Why should scientists care about environments and testing things?

Environments and testing are critical for both teaching earth and environmental data science and doing science.

  • If you are teaching data science to scientists: they address a critical (for lack of a better term) pain-in-the-buttox, which is students installing tools needed to process their data or create workflows .
  • If you are a scientist or building data intensive workflows: if you want your work to be open and reproducible, so that others can use and build upon it (vs starting from scratch), you need a working environment that anyone can use (including your future self when that paper review comes back to you a 6 months later!).

When I was just starting out in science, the idea of testing being a part of my scientific and teaching toolbox was laughable.

Frankly, if you told me i’d be teaching data science 20 years later and running an organization devoted to the tools that support data science, I’d laugh even harder.

But today, testing and CI (Continuous Integration) I will talk about this in my next blog) has become an important part of any infrastructure that I create be it:

  • documentation
  • environments
  • lessons (yes all of the online open lessons that I create are tested!!)
  • or tools

I’ll devote another blog to how you setup testing using Continuous Integration - it’s actually easier than you think.

This blog is about how to setup a consistent and easier-to-install Python (conda) environment.
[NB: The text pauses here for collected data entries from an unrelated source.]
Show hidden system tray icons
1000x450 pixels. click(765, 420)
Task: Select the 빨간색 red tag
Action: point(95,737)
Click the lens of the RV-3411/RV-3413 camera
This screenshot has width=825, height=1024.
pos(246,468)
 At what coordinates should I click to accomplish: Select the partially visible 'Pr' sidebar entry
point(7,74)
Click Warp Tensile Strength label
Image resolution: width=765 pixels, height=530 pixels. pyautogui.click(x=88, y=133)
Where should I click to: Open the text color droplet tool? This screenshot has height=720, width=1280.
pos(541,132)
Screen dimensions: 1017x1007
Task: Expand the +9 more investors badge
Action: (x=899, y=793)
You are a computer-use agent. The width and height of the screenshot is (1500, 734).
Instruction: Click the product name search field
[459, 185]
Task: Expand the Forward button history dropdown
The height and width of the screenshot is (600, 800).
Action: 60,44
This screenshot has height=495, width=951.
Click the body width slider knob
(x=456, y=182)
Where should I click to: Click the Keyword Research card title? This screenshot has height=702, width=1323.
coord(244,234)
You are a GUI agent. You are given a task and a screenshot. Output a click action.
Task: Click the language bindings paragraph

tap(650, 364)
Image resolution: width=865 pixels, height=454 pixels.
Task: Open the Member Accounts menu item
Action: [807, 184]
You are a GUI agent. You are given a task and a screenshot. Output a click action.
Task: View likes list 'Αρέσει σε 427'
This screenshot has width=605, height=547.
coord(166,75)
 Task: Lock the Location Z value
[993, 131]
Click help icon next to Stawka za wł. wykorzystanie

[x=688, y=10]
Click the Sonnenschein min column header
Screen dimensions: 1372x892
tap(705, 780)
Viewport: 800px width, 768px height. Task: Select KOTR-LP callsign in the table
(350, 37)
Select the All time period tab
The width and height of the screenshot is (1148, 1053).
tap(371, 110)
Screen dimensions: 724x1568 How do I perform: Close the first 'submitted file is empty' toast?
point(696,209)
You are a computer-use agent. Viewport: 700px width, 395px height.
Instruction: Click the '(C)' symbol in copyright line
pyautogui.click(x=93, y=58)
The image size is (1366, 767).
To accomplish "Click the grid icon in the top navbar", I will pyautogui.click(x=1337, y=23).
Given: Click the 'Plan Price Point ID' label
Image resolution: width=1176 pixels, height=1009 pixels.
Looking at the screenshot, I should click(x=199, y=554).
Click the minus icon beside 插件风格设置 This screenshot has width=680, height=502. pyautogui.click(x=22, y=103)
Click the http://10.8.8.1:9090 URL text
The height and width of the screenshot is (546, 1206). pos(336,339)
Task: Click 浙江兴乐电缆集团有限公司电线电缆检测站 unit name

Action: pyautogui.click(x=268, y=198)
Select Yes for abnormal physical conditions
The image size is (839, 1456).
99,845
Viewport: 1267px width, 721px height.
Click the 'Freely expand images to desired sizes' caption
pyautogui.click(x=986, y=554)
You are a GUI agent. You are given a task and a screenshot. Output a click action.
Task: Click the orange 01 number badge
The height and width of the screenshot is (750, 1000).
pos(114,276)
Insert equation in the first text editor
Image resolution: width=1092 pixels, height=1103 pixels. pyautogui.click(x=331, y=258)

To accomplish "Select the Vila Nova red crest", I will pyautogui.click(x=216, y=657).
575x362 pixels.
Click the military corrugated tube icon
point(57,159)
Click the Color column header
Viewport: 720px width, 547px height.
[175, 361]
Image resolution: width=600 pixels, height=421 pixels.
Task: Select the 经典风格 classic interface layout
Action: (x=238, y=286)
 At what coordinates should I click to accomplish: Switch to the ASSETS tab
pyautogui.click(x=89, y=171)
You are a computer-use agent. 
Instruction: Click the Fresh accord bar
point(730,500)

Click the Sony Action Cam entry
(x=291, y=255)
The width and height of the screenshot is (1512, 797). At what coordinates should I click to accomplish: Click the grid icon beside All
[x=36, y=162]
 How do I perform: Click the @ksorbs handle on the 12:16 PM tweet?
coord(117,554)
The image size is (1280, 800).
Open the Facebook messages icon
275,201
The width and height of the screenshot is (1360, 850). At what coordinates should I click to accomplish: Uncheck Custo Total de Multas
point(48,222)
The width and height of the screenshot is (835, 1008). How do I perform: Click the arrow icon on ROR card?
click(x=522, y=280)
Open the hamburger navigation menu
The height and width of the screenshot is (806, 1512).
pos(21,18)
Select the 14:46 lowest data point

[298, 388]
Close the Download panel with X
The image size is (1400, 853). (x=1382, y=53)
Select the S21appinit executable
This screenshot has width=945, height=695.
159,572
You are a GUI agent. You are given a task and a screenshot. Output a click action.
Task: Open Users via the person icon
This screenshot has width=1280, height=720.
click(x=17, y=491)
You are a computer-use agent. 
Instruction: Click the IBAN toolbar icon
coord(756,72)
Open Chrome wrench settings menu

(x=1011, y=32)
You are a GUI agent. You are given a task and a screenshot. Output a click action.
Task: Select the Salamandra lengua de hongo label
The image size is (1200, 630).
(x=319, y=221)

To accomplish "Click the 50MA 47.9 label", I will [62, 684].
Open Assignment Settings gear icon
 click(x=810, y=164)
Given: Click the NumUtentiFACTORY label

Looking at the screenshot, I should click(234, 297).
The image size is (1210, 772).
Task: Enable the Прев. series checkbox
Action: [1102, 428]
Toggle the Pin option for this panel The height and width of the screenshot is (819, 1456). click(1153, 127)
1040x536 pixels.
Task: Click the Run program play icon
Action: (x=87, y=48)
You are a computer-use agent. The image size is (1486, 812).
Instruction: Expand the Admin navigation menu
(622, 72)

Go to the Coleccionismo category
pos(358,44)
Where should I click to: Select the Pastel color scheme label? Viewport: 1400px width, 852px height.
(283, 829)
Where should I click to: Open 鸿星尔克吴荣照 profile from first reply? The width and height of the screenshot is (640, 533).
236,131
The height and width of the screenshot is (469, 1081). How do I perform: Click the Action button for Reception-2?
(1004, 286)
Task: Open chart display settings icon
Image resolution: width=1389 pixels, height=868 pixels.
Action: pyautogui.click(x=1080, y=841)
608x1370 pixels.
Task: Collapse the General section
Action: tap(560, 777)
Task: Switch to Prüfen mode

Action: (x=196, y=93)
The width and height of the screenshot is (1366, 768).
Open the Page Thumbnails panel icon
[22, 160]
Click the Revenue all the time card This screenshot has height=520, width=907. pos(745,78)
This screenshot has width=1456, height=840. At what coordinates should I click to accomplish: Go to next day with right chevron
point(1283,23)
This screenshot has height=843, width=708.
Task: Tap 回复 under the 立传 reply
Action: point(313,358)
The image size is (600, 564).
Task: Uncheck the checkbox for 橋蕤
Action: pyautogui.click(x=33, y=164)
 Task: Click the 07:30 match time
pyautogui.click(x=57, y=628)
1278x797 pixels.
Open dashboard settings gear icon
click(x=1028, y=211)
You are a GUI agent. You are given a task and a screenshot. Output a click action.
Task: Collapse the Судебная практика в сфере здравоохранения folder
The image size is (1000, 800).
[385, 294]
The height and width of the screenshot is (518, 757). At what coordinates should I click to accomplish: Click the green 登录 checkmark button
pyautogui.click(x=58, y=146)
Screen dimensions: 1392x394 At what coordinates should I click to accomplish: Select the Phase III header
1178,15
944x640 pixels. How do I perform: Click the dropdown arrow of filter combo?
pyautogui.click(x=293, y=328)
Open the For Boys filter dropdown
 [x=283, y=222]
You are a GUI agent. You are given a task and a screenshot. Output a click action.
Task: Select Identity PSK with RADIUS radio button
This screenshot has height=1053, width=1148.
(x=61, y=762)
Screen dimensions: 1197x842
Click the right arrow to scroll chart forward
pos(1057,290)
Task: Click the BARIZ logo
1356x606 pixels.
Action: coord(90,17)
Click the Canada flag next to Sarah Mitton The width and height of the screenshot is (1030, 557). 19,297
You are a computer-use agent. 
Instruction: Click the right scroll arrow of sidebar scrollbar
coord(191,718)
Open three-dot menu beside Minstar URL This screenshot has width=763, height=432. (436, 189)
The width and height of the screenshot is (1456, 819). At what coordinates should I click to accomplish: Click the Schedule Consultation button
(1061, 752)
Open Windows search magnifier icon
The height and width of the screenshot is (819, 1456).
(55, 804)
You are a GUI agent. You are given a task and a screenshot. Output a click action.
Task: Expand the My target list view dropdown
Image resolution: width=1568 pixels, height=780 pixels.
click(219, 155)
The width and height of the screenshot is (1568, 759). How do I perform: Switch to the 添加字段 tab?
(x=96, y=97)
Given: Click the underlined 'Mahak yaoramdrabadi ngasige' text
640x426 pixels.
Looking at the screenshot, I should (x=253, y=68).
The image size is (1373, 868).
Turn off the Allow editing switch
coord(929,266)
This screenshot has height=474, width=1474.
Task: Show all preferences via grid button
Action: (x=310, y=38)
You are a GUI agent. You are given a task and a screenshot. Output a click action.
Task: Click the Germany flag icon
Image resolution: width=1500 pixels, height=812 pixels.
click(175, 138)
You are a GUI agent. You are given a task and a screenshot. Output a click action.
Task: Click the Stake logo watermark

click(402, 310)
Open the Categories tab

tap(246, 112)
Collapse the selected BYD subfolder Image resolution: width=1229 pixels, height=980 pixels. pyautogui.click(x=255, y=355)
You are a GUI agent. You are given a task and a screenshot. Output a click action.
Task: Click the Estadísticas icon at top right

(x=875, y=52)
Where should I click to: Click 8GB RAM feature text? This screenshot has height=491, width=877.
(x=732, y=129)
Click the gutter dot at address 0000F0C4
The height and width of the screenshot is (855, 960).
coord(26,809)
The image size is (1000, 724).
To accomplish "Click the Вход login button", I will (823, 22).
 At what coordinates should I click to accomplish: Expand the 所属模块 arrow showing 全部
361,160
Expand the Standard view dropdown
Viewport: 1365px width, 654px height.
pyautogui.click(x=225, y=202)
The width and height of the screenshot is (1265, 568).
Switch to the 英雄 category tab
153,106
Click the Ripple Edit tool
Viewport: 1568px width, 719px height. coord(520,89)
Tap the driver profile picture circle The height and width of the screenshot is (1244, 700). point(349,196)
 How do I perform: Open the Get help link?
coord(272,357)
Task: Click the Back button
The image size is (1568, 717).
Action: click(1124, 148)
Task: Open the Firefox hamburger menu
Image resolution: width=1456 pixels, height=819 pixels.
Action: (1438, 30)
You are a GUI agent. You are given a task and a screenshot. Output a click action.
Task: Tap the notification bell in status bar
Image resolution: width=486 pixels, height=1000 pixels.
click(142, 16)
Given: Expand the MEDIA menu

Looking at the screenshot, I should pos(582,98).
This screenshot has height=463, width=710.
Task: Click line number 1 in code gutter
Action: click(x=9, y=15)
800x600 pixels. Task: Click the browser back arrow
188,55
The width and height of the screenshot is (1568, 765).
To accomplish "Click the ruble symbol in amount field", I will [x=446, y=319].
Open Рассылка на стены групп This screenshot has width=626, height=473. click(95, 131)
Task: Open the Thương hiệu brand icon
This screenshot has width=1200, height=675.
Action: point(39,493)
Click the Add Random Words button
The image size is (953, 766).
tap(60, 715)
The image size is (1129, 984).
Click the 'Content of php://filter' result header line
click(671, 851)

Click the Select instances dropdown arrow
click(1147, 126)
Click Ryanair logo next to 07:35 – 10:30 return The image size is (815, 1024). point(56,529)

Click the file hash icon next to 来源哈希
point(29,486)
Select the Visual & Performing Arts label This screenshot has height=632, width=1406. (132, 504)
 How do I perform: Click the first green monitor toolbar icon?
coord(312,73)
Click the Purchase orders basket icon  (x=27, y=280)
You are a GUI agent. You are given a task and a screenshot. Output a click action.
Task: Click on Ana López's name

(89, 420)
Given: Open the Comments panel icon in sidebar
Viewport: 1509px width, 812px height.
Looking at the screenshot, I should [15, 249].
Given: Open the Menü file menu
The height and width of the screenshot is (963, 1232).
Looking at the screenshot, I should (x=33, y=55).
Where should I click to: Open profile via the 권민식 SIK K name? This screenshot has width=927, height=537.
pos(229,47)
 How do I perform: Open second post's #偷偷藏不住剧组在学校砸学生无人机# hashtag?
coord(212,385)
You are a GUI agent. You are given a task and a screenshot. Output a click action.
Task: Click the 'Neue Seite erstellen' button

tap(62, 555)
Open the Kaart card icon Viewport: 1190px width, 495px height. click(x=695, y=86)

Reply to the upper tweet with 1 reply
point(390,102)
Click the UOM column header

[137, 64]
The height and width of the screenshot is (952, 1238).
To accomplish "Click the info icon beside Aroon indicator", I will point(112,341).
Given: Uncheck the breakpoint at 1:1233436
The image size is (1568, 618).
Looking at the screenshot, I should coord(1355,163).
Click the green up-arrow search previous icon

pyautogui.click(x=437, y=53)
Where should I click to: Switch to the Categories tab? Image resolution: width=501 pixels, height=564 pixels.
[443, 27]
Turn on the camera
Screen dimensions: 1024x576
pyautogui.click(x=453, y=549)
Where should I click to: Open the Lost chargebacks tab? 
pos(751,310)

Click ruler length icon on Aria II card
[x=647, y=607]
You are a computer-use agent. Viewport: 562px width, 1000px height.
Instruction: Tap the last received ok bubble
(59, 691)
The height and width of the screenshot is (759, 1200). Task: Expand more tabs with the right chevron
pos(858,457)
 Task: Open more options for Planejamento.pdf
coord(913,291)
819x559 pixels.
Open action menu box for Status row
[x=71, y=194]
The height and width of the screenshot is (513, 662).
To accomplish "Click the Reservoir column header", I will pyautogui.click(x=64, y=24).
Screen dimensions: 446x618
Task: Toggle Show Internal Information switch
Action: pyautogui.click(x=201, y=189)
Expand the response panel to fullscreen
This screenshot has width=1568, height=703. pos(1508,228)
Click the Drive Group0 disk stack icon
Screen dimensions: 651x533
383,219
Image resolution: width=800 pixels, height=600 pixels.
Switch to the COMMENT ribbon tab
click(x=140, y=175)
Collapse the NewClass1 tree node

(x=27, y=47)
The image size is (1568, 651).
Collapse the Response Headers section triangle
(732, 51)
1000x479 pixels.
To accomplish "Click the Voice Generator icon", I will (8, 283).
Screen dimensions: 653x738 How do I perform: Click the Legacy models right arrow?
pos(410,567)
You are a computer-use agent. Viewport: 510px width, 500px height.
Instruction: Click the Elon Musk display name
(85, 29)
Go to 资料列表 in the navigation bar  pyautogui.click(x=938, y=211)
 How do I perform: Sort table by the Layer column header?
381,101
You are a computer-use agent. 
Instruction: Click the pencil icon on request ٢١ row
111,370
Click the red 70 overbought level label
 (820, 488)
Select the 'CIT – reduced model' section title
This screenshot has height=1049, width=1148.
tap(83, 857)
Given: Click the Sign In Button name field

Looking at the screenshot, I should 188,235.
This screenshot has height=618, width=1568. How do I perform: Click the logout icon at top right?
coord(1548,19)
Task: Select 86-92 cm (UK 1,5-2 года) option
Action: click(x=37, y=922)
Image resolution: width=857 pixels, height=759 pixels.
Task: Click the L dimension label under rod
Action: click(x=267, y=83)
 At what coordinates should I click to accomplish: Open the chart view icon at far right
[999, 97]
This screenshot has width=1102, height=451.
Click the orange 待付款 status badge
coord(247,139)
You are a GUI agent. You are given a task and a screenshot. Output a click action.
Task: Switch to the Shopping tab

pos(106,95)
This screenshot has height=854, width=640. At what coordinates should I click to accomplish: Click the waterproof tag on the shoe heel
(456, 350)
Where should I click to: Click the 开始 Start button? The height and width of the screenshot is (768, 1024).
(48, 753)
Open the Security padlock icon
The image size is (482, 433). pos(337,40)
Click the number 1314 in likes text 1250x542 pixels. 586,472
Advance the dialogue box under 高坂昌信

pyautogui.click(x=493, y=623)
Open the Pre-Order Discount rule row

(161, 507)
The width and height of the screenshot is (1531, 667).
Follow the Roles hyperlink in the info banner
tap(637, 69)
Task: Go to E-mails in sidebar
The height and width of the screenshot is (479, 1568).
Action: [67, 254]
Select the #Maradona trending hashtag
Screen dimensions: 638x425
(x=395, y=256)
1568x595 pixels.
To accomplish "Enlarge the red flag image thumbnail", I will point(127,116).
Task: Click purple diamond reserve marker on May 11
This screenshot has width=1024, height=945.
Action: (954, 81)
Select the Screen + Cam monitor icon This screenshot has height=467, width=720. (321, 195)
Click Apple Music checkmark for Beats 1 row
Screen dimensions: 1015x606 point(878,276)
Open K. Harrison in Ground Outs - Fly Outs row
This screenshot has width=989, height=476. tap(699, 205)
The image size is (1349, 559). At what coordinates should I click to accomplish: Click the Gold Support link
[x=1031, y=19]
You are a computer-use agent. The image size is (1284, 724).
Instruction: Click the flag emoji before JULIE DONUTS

Setting up consistent environments can help you create better, easier-to-reproduce workflows. This is particularly important if you are trying to help students setup their computers and create workflows in Python. But it will also support your scientific workflows!

And let me tell you this. Once you learn how to do this, it will become easier to setup, from the start, for all of your workflows!

I promise. Stick with me.

I realized that testing is valuable the hard way

Below I will explain how I learned that testing is important. But please know that even if your path is more linear than mine was, this is still for you. Setting up tests at the beginning will save you time in the long run.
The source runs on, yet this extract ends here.